Thursday 29 May 2008

Developing country growth models should look outwards

Just finished reading another paper on growth theory. The conclusion of the paper was that growth is unpredictable in developing countries and the classical descriptors of growth - capital accumulation, labour accumulation, education accumulation - are very poor at predicting rapid economic expansion.

The conclusion is familiar from other papers. The interpretation on results is often that growth is due to idiosyncratic or unknowable causes. This deduction is related to the idea that the missing features of growth lie primarily within economies, since if the causes were international then idiosyncracy would be improbable. The "within economy" hypothesis uses the same theoretical approach, if not the identical variables, to the classical model which the papers themselves find to be empirically inadequate.

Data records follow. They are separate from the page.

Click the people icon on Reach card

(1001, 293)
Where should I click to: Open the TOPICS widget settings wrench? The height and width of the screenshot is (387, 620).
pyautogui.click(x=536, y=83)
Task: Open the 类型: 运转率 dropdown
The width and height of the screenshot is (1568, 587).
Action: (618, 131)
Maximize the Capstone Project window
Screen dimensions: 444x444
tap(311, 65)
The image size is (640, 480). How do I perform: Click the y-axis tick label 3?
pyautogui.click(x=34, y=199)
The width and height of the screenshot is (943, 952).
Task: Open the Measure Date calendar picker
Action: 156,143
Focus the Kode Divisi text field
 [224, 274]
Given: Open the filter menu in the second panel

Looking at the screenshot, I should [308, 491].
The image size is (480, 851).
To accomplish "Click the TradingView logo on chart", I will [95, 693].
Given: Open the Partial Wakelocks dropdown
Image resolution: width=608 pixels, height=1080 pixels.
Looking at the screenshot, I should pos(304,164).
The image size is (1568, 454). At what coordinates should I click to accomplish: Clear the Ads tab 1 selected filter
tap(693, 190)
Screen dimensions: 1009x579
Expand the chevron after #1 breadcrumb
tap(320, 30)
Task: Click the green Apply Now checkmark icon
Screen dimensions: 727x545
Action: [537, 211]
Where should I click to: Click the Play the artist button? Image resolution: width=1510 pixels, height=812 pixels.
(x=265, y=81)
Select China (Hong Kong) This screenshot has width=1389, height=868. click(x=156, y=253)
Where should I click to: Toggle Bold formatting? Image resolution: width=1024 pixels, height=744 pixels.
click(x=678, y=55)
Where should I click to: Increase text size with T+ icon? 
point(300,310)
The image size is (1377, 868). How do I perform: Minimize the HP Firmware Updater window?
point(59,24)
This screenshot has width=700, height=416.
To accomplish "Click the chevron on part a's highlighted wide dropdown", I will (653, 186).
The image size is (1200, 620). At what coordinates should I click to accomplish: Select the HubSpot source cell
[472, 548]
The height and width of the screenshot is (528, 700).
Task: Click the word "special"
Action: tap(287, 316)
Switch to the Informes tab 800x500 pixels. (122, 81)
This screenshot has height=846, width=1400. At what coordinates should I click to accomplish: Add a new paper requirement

The within economy hypothesis is in itself inadequate to explain one of the salient facts of economic growth's history, that developed countries grew far slower than today's fastest growing developing countries when they were in comparable "within country" states. The observation in one of my earlier posts about the instability of the lagged term coefficients across countries is empirical demonstration of the fact.

Both of these observations could be explained if the presence of today's developed countries is responsible for much of the faster growth rates for developing countries. The explanation is the obvious one, is compatible with core economic theory, and has early empirical support in the significance of variables such as openness and technology transfer in models which bother to include them.

Growth models should no longer look inwards, but outwards.